Before the creation of Seven Sisters Road, and thus of the cross­roads, this was the site of a tollgate on Green Lanes. The Manor Tavern, later the Manor House, was built here in 1832 by Thomas Widdows of Church Street, Stoke Newington, who was allegedly “a most lasciv­ious old fellow.”

The public house had a licensed concert room from 1852 and boasted of a brief visit by Queen Victoria. For several years it was the meeting place for the Stoke Newington vestry.

In 1931 the imminent arrival of the Piccadilly line prompted the widening of the cross­roads and the demo­li­tion of the old pub, which was then rebuilt in its present form.

Manor House pub sign: 'Rebuilt 1931'
Manor House pub sign

The station’s subsur­face layout was by Charles Holden, who was respon­sible for much of the archi­tec­ture on the extended Piccadilly line.

Opened in 1932, Manor House is the only one of Holden’s stations that does not include struc­tures at street level, though the large booking hall (shown in the photo­graph above) broke new ground in assisting passenger flow; Holden described it as “an exper­i­ment in stream­lined planning.”

The station gave Hackney its first tube connec­tion, albeit at a remote corner of the borough, and this was a signif­i­cant factor in the London County Council’s decision to compul­so­rily purchase a great swathe of land here for the construc­tion of the Woodberry Down estate.
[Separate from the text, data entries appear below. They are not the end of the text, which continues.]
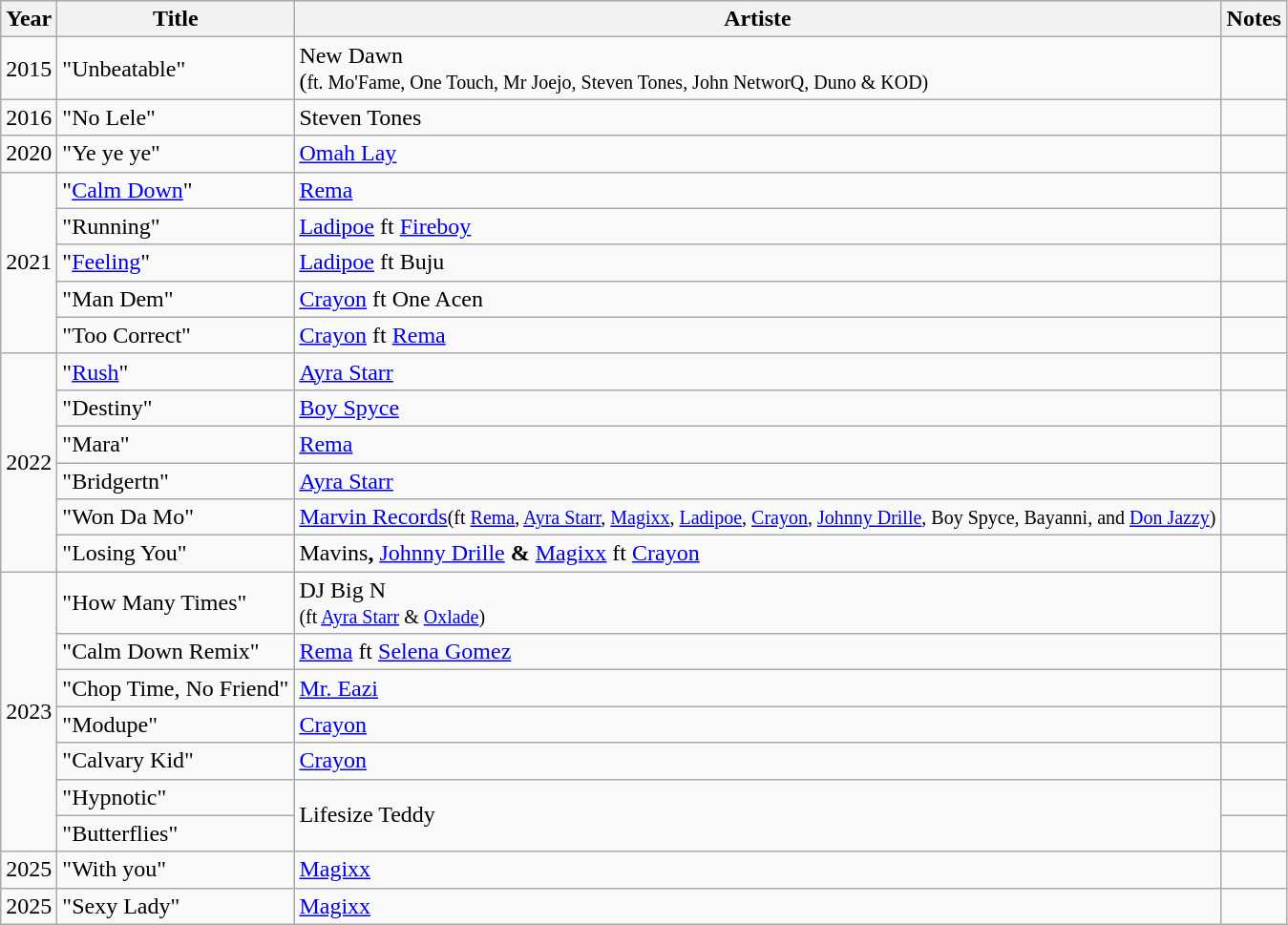
"Sexy Lady" [176, 906]
"Feeling" [176, 263]
"Losing You" [176, 554]
Title [176, 19]
2023 [29, 712]
"No Lele" [176, 117]
Mr. Eazi [758, 688]
Steven Tones [758, 117]
2020 [29, 154]
Boy Spyce [758, 408]
"Calvary Kid" [176, 761]
Ladipoe ft Fireboy [758, 226]
"Destiny" [176, 408]
"Too Correct" [176, 335]
"Chop Time, No Friend" [176, 688]
"Calm Down" [176, 190]
Mavins, Johnny Drille & Magixx ft Crayon [758, 554]
"Hypnotic" [176, 797]
"Rush" [176, 371]
"Ye ye ye" [176, 154]
Lifesize Teddy [758, 815]
2022 [29, 462]
DJ Big N(ft Ayra Starr & Oxlade) [758, 603]
New Dawn(ft. Mo'Fame, One Touch, Mr Joejo, Steven Tones, John NetworQ, Duno & KOD) [758, 69]
"With you" [176, 870]
Notes [1254, 19]
2016 [29, 117]
"Man Dem" [176, 299]
2021 [29, 263]
"Mara" [176, 444]
"Running" [176, 226]
Artiste [758, 19]
"How Many Times" [176, 603]
Year [29, 19]
"Bridgertn" [176, 480]
2015 [29, 69]
Crayon ft Rema [758, 335]
Ladipoe ft Buju [758, 263]
"Butterflies" [176, 834]
"Unbeatable" [176, 69]
Marvin Records(ft Rema, Ayra Starr, Magixx, Ladipoe, Crayon, Johnny Drille, Boy Spyce, Bayanni, and Don Jazzy) [758, 517]
Rema ft Selena Gomez [758, 652]
"Modupe" [176, 725]
"Won Da Mo" [176, 517]
Crayon ft One Acen [758, 299]
Omah Lay [758, 154]
"Calm Down Remix" [176, 652]
Provide the [X, Y] coordinate of the cell's center where the given text is located.  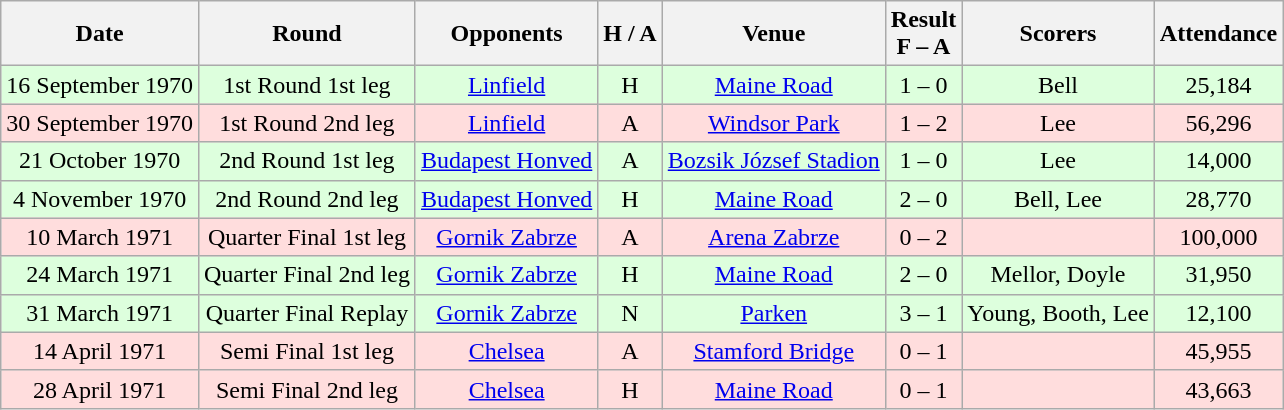
43,663 [1218, 389]
14 April 1971 [100, 351]
Stamford Bridge [774, 351]
2nd Round 1st leg [306, 161]
16 September 1970 [100, 85]
21 October 1970 [100, 161]
31,950 [1218, 275]
Quarter Final 1st leg [306, 237]
Opponents [506, 34]
Semi Final 2nd leg [306, 389]
Windsor Park [774, 123]
Young, Booth, Lee [1058, 313]
H / A [630, 34]
1st Round 1st leg [306, 85]
N [630, 313]
Parken [774, 313]
Attendance [1218, 34]
Semi Final 1st leg [306, 351]
ResultF – A [923, 34]
14,000 [1218, 161]
Venue [774, 34]
10 March 1971 [100, 237]
1 – 2 [923, 123]
45,955 [1218, 351]
Quarter Final Replay [306, 313]
Scorers [1058, 34]
3 – 1 [923, 313]
28,770 [1218, 199]
Date [100, 34]
30 September 1970 [100, 123]
Arena Zabrze [774, 237]
Bell [1058, 85]
12,100 [1218, 313]
4 November 1970 [100, 199]
25,184 [1218, 85]
24 March 1971 [100, 275]
2nd Round 2nd leg [306, 199]
Round [306, 34]
Quarter Final 2nd leg [306, 275]
100,000 [1218, 237]
Bozsik József Stadion [774, 161]
1st Round 2nd leg [306, 123]
56,296 [1218, 123]
Mellor, Doyle [1058, 275]
28 April 1971 [100, 389]
0 – 2 [923, 237]
31 March 1971 [100, 313]
Bell, Lee [1058, 199]
Capture the cell that displays the provided text and extract its (x, y) central coordinate. 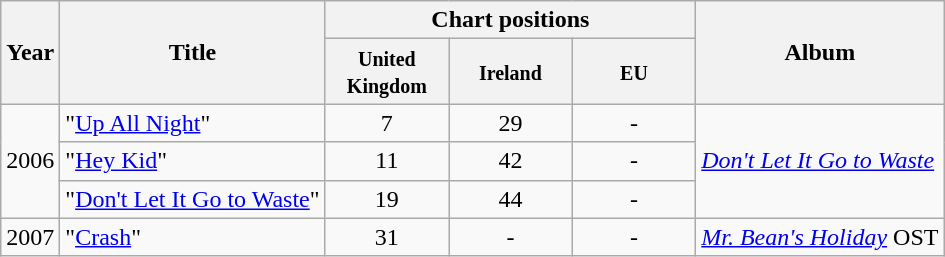
Don't Let It Go to Waste (820, 161)
44 (511, 199)
Mr. Bean's Holiday OST (820, 237)
29 (511, 123)
42 (511, 161)
Year (30, 52)
Ireland (511, 72)
United Kingdom (387, 72)
11 (387, 161)
"Don't Let It Go to Waste" (192, 199)
19 (387, 199)
"Crash" (192, 237)
EU (634, 72)
2007 (30, 237)
Chart positions (510, 20)
"Up All Night" (192, 123)
Album (820, 52)
2006 (30, 161)
7 (387, 123)
"Hey Kid" (192, 161)
Title (192, 52)
31 (387, 237)
Extract the [X, Y] coordinate from the center of the cell holding the provided text.  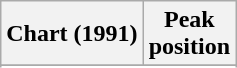
Peakposition [189, 34]
Chart (1991) [72, 34]
Return the [x, y] coordinate for the center point of the cell that contains the specified text.  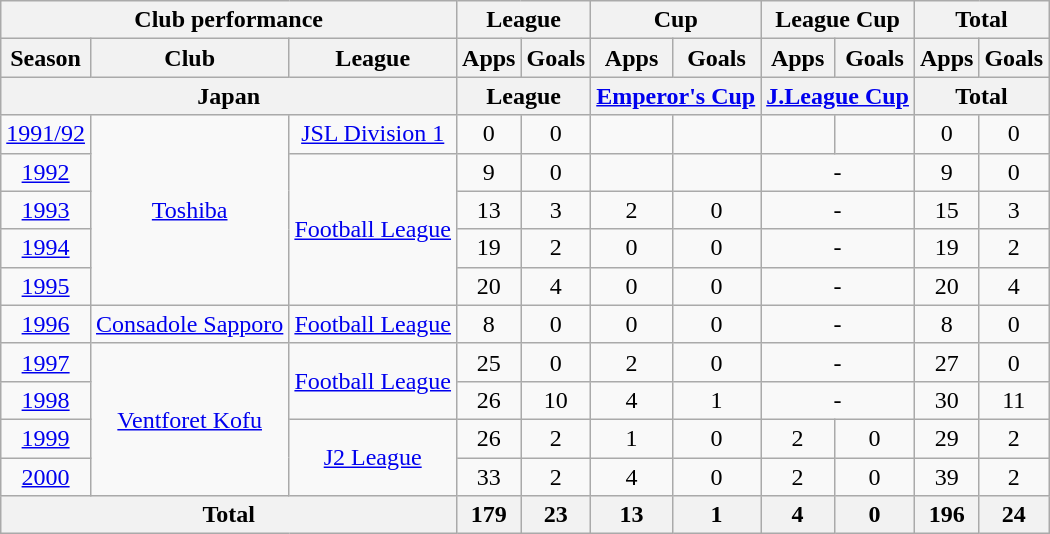
33 [489, 477]
J.League Cup [838, 96]
11 [1014, 400]
15 [946, 210]
179 [489, 515]
1998 [46, 400]
39 [946, 477]
Club performance [229, 20]
1999 [46, 438]
Emperor's Cup [676, 96]
25 [489, 362]
1992 [46, 172]
1994 [46, 248]
1995 [46, 286]
J2 League [373, 457]
Club [189, 58]
Season [46, 58]
196 [946, 515]
1997 [46, 362]
2000 [46, 477]
29 [946, 438]
JSL Division 1 [373, 134]
Ventforet Kofu [189, 419]
Toshiba [189, 210]
Japan [229, 96]
30 [946, 400]
Consadole Sapporo [189, 324]
Cup [676, 20]
24 [1014, 515]
27 [946, 362]
23 [556, 515]
1996 [46, 324]
1993 [46, 210]
10 [556, 400]
1991/92 [46, 134]
League Cup [838, 20]
Scan for the cell matching the given text and deliver its (X, Y) coordinate at center. 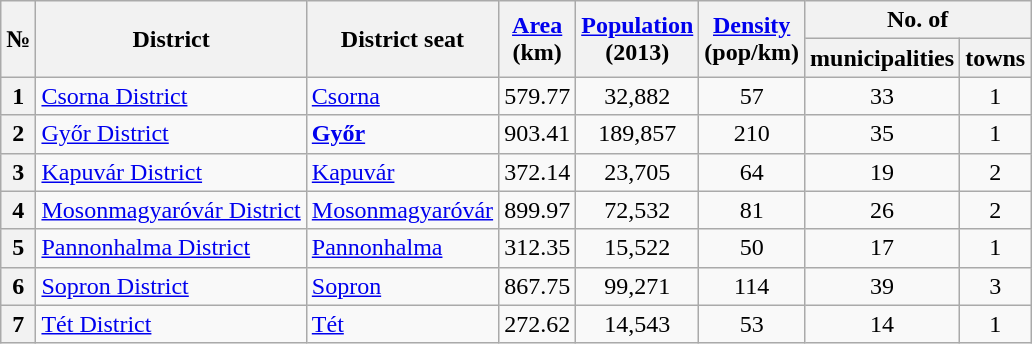
Győr District (171, 134)
Population(2013) (638, 39)
Area(km) (538, 39)
towns (996, 58)
33 (882, 96)
19 (882, 172)
Density(pop/km) (752, 39)
Sopron (402, 286)
14,543 (638, 324)
4 (18, 210)
899.97 (538, 210)
Sopron District (171, 286)
6 (18, 286)
Győr (402, 134)
372.14 (538, 172)
Csorna (402, 96)
District seat (402, 39)
No. of (918, 20)
5 (18, 248)
Tét District (171, 324)
903.41 (538, 134)
114 (752, 286)
Mosonmagyaróvár District (171, 210)
81 (752, 210)
57 (752, 96)
579.77 (538, 96)
17 (882, 248)
53 (752, 324)
municipalities (882, 58)
312.35 (538, 248)
15,522 (638, 248)
50 (752, 248)
Mosonmagyaróvár (402, 210)
26 (882, 210)
35 (882, 134)
32,882 (638, 96)
64 (752, 172)
Csorna District (171, 96)
№ (18, 39)
Tét (402, 324)
189,857 (638, 134)
Kapuvár (402, 172)
99,271 (638, 286)
867.75 (538, 286)
210 (752, 134)
14 (882, 324)
Pannonhalma District (171, 248)
23,705 (638, 172)
Pannonhalma (402, 248)
72,532 (638, 210)
District (171, 39)
272.62 (538, 324)
Kapuvár District (171, 172)
39 (882, 286)
7 (18, 324)
Return the (x, y) coordinate for the center point of the cell that contains the specified text.  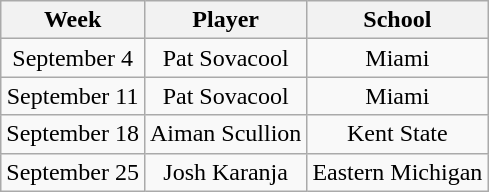
Eastern Michigan (398, 172)
Aiman Scullion (225, 134)
September 4 (73, 58)
September 18 (73, 134)
Josh Karanja (225, 172)
Kent State (398, 134)
September 25 (73, 172)
September 11 (73, 96)
School (398, 20)
Week (73, 20)
Player (225, 20)
Return [x, y] of the center of cell containing provided text 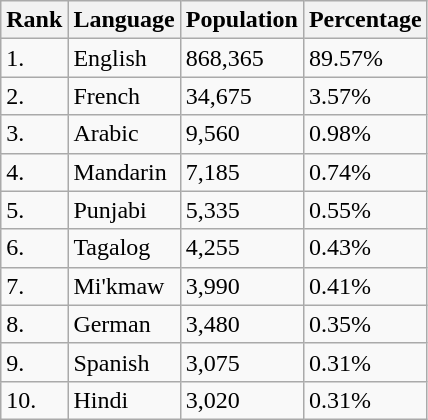
6. [34, 248]
8. [34, 324]
3. [34, 134]
French [124, 96]
5,335 [242, 210]
Population [242, 20]
1. [34, 58]
3,480 [242, 324]
7,185 [242, 172]
German [124, 324]
Tagalog [124, 248]
5. [34, 210]
Punjabi [124, 210]
7. [34, 286]
3.57% [365, 96]
34,675 [242, 96]
0.98% [365, 134]
89.57% [365, 58]
3,020 [242, 400]
Mi'kmaw [124, 286]
4. [34, 172]
Percentage [365, 20]
Language [124, 20]
0.43% [365, 248]
Rank [34, 20]
0.55% [365, 210]
9. [34, 362]
2. [34, 96]
4,255 [242, 248]
Mandarin [124, 172]
Hindi [124, 400]
English [124, 58]
Arabic [124, 134]
9,560 [242, 134]
Spanish [124, 362]
0.74% [365, 172]
3,990 [242, 286]
0.41% [365, 286]
0.35% [365, 324]
10. [34, 400]
868,365 [242, 58]
3,075 [242, 362]
Extract the [X, Y] coordinate from the center of the cell holding the provided text.  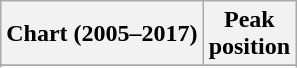
Chart (2005–2017) [102, 34]
Peakposition [249, 34]
Locate the cell with the specified text and output its (X, Y) center coordinate. 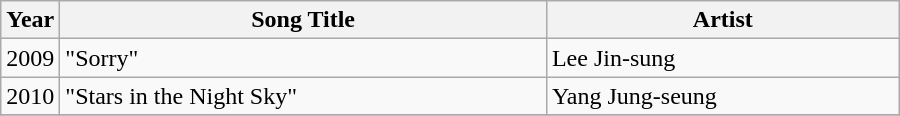
Song Title (304, 20)
"Sorry" (304, 58)
"Stars in the Night Sky" (304, 96)
Year (30, 20)
Yang Jung-seung (722, 96)
Artist (722, 20)
Lee Jin-sung (722, 58)
2010 (30, 96)
2009 (30, 58)
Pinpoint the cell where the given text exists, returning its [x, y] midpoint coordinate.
The outbreak of war halted the estate’s devel­op­ment, which was not finally completed until 1962.

The Manor House pub, which had been under­going a steady decline, closed at the end of the last century and an organ­i­cally inclined foodstore presently occupies most of the ground floor.

The Rolling Stones played weekly gigs at the Manor House in February and March 1963, when the pub hosted the Harringay Jazz Club. Shortly before its closure Bill Wyman commented that the Manor House was “about the only old Stones venue that still exists” from the band’s early days. The Who also performed at the Manor House, in 1965.